Why Do Manufacturers Ship Roofing Materials by Rail?

In addition to volume, roofing manufacturers ship both inbound and outbound products by rail for many reasons, including costs, environmental benefits and supply chain efficiencies.

As both raw materials and trucking costs are rising, shipping by train provides an opportunity to offset those costs by leveraging a more economical transportation option.

For instance, according to Jefferies Equity Research, asphalt prices have increased 41% since December 2020. Truck prices are on the rise, too, with DAT Freight & Analytics reporting that the average highway rate per mile has risen 23% between 2020 and 2021, increasing transportation costs for those who ship by truck. On average, rail also offers a lower cost per ton mile than truck (especially over long distances), which helps roofing manufacturers spend less on transportation.

Rail can also lower logistics costs by carrying the same amount of cargo in one rail car as 3-4 trucks, thereby reducing logistics management and administrative burdens by having fewer resources to manage.

“Rail is a safe and economical mode of transportation,” Donoghue said.

Environmental Benefits
On average, railroads are three to four times more fuel efficient than trucks on a ton-mile basis and can move one ton of freight more than 480 miles on a single gallon of fuel. Because of these factors, trains generate a carbon footprint up to 75% less than trucks.

Let’s say a roofing manufacturer in Dallas, Texas, received 50 truckloads of sand from Omaha, Nebraska, by train instead of truck. According to the Union Pacific Carbon Emission Estimator, choosing rail would reduce the carbon footprint by 40 metric tons.

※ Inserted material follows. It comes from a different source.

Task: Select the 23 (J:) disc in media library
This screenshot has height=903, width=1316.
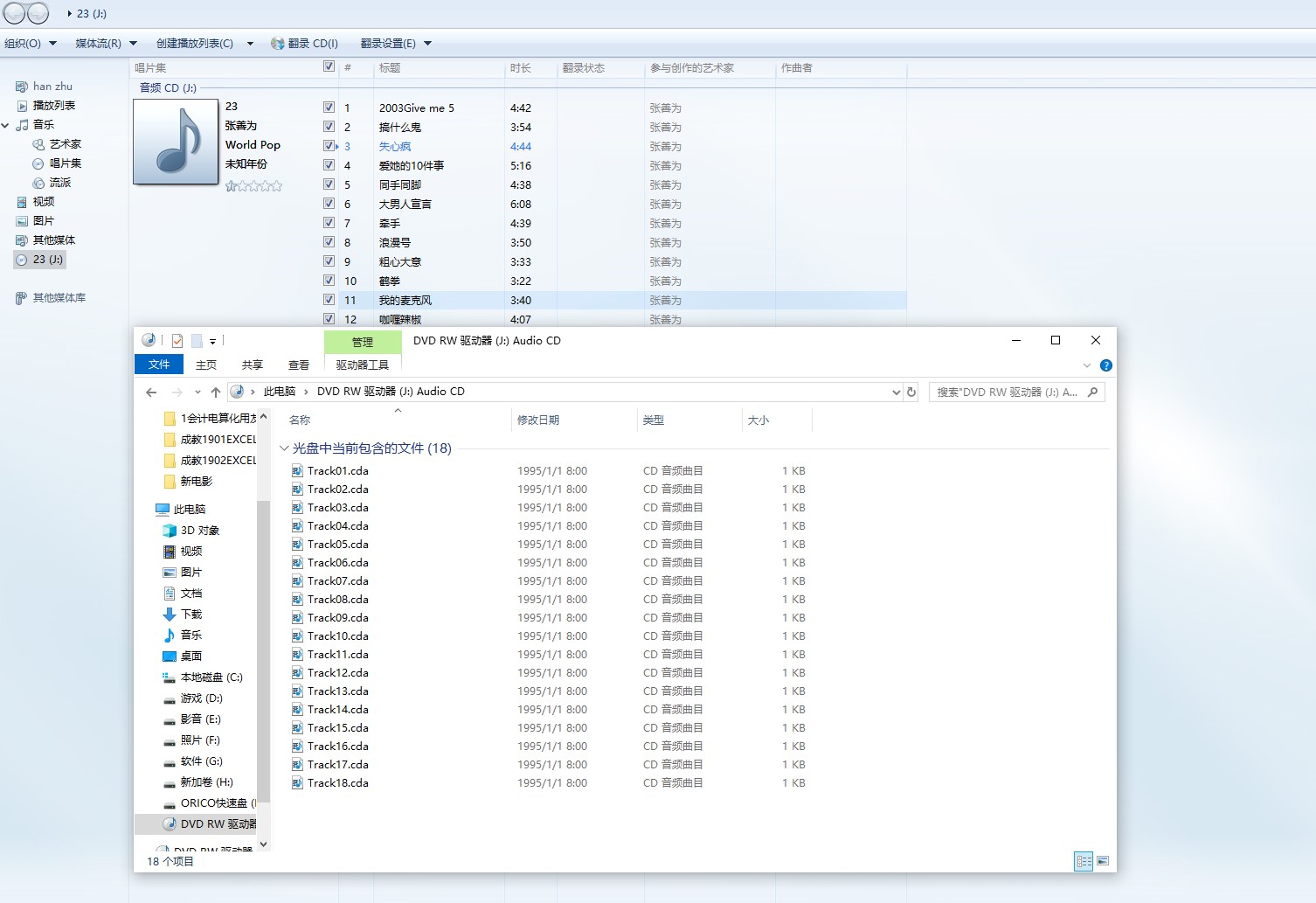Action: pos(47,260)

That number becomes more significant when you consider it is equivalent to:

  • The carbon removed by 9 acres of U.S. forests
  • The carbon removed by 1,024 tree seedlings grown for 10 years
  • Greenhouse gas emissions avoided by recycling 14 tons of waste instead of sending it to the landfill

“Rail is an integral part of our supply chain and it helps us strive towards our company’s ambitious sustainability goals,” Williams said. “Using rail is better for the environment as it is a lower emissions mode of transportation.”

Available Capacity
As the driver shortage continues to be an issue especially for long-haul trucking, both Williams and Donoghue said the available capacity rail provides has helped to keep their supply chains running smoothly.

“In instances where we have experienced trucking shortages, utilizing rail has helped us meet our customer demands in areas where trucking has been limited, borderline unavailable, or excessively high cost,” Williams explained. “As a firm part of our overall transportation strategy, rail has helped us overcome obstacles posed by the current issues plaguing the trucking industry.”

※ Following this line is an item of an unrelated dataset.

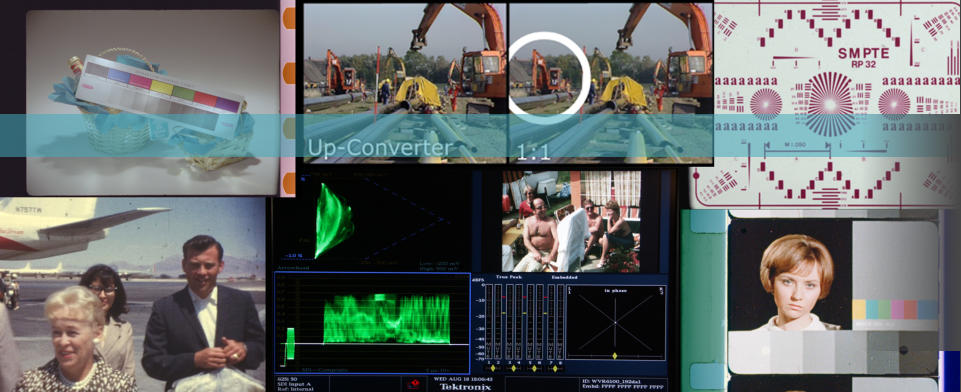Image resolution: width=961 pixels, height=392 pixels.
Task: Click the green Arrowhead gamut display
Action: click(x=333, y=220)
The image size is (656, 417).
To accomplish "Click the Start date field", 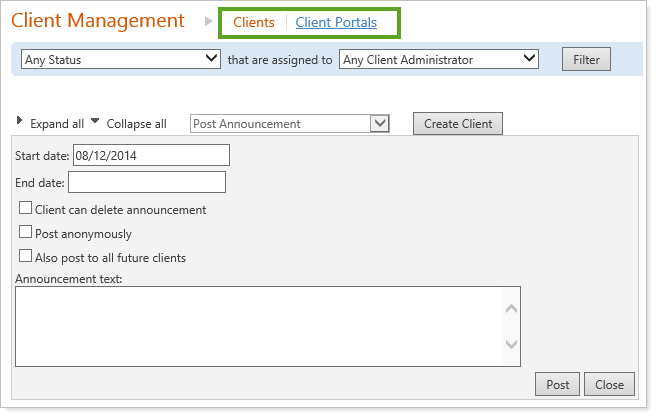I will 151,155.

For GAF, rail helped both fill the gaps left by the trucking industry while at the same time accommodating the company’s increased transportation needs due to the roofing boom.
“GAF has looked to Union Pacific to help meet our increased volume levels. The driver shortage and truck capacity constraints require us to rely more heavily on rail,” he said. “Our box car shipments at many of our manufacturing locations are at historic highs. Rail plays a key role in GAF’s supply chain.”

Reach Distant Markets
When companies want to reach distant markets, rail offers an economical solution. This is especially helpful as COVID has forced supply chain shifts.

“The pandemic has created shortages of many vital raw materials. “Many new material sources are farther in distance, and rail has allowed us to capitalize on these opportunities,” Donoghue said.
Williams agrees. “Rail allows us to move products further away from the manufacturing sites and place product closer to our customers,” he said.